Crank up the complexity: conditionals

  • We only want the gene names for the first column
  • We need to identify which column we are on and choose an output depending on which column
  • We use a counter called C which we increment for each column (C++) and set to zero on a blank line ((/^$))
  • We clean up the gene name by choosing 15 characters starting from character 19: substr($1,19,15)
  • printf is formatted print, it is practially available in all languages and gives us high control over how our output looks
awk 'BEGIN{C=0}{if(/^$/) {printf "\n"; C=0} \
   else {if(C==0) {N=substr($1,19,15);printf "%s\t%i\t",N,$2; C++} \
   else {printf "%i\t",$2;C++}}}' \
   kirgenecov.txt > kirgenecov.tsv
  • Have a look at this file. It shoulld be ready for opening in a spreasheet.
  • Sure, we have to add a header row. That's not hard.
  • What about blank cells? Cn do it manuall, but there are other much bigger gene families .. we need the zeros!

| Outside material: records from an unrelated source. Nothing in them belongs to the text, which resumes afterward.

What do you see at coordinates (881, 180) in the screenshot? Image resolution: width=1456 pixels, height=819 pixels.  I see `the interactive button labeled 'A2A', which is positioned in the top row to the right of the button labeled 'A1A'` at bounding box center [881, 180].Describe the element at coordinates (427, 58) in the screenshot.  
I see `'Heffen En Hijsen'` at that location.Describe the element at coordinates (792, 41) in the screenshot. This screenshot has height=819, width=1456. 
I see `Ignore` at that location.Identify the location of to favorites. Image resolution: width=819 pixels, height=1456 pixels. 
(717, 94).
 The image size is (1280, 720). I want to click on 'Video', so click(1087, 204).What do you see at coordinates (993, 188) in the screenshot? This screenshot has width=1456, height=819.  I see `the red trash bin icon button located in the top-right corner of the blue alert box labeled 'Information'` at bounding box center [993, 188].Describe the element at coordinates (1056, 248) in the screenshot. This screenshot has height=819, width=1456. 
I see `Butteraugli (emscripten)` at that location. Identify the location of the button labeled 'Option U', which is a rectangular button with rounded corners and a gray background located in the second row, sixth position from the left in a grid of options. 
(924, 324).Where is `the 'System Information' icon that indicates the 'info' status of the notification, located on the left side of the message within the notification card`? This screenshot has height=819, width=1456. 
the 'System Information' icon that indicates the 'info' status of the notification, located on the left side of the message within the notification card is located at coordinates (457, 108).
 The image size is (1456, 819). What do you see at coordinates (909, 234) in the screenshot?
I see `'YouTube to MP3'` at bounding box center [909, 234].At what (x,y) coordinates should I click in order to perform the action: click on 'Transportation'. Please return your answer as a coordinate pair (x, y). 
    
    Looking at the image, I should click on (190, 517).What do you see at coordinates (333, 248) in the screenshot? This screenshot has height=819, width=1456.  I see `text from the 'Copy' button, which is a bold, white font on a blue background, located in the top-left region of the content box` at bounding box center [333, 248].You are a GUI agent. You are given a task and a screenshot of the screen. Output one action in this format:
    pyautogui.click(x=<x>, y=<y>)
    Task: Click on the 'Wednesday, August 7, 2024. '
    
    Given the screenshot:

Inputting zeros automatically

  • Adding zeros so in columns 3 and 4 where no values exist
  • We can use awk again, it has a variable NF, number of fields, essentially the number of columns in each row
  • We can see that when there is a row missing the final column (NF==4), we need an extra zero
  • When there are two rows missing the final column (NF==3), we need two extra zeros
  • printf "%s",$0 allows us print the whole line without the final newline
awk '{printf "%s",$0; \
   if(NF==5) printf "\n"; else if(NF==4) printf "0\n"; else if(NF==3) printf "0\t0\n"}' \
   kirgenecov.tsv > kirgenecov0.tsv
  • And that's it! All the spreadsheet needs now is a header file, adn we can play around with the number in traditional Excel fashion.
  • Final question if there's time: Let's say we wanted comma-separated values, what easy step could we take (in Command-line Navigation section).